Two years ago, it was difficult to find Colombian women leaders who would talk about being internally displaced. There were a disproportionate number of women who, with their children, arrived to the Bogotá region daily, clogging the sloped shanty towns that overlooked the capital city.
But there were very few women who actually identified as leaders and activists, ready to advocate on behalf of vulnerable displaced Colombians, in particular, and fight the violations that have emerged during the country’s ongoing 50-year-old internal armed conflict. And there were even fewer who felt it was safe to speak out.
Women across Colombia are now learning about how to successfully access the country’s three-year-old Victim’s Law, which provides victims of violence with financial compensation and could help displaced people reclaim 6.1 million acres of the 16.6 million acres of land they were forced to abandon between 1998 and 2010. Implementation of the law has been slow.
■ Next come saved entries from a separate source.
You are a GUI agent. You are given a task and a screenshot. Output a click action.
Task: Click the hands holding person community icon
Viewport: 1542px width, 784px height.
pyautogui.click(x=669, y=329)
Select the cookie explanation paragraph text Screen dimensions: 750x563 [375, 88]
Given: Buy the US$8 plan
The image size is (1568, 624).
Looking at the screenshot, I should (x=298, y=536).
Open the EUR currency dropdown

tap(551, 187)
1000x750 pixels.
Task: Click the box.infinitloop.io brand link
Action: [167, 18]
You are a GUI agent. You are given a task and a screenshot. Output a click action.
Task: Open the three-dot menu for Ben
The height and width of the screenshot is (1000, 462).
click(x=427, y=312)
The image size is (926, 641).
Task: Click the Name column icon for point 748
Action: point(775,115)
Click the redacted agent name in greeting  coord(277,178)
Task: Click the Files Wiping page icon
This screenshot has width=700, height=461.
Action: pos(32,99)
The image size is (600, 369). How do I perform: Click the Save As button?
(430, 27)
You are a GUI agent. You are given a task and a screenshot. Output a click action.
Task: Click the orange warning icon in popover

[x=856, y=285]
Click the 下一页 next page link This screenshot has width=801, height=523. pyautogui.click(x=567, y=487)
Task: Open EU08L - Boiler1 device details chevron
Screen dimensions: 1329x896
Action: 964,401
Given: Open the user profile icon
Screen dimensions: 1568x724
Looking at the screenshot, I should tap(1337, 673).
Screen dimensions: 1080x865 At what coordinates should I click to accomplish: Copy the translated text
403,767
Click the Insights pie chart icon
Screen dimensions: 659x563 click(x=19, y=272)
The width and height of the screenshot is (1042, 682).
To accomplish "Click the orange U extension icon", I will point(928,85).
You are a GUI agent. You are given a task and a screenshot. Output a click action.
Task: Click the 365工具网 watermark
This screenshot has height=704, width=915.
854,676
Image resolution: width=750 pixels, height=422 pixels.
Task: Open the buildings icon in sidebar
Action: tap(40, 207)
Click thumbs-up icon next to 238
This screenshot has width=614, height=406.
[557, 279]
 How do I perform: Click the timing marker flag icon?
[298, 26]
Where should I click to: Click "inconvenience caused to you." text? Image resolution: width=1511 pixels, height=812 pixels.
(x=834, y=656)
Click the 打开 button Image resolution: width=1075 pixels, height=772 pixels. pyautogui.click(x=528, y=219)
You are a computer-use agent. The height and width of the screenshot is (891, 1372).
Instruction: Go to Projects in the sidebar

“What we are doing is training these women so they can demand their rights,” said Kelly Brooks, the deputy director of a human rights program funded by the U.S. Agency for International Development and implemented in Colombia by Chemonics, the international development company. “By securing these rights, we are building a future of women leaders who are then able to participate in the peace mediation process. There is going to be a lot of demand moving forward for women to be strong in these regions.”
While the government of Colombia and the Revolutionary Armed Forces of Colombia, a rebel movement, continue to drag on peace talks in Havana, Chemonics is among the groups that is counting on women leaders to play a key role in carrying the country forward as a stable, post-conflict nation. For this to happen, women, who make up about 55 percent of Colombia’s 3-5 million internally displaced, must first know their rights. They also need to be prepared to encounter serious bureaucratic obstacles, like not having land deeds in their names.
It is no wonder, then, that Chemonics’ human rights program is centering on women’s leadership, or why the technical and professional services firm Creative Associates International chose to launch an educational program focused on overage girls, training of women teachers and textbook distribution shortly after the fall of the Taliban in Afghanistan in 2003 and through 2006.
The launch marked the first time in Afghanistan, which had a compulsory education law in place for girls and boys, that there was a large, accelerated educational program for girls who were sometimes as far as five to 10 years behind in school. Creative also started doing work, with the help of small grants, to help women start small micro-enterprises, while teaching them in their native language to read and write.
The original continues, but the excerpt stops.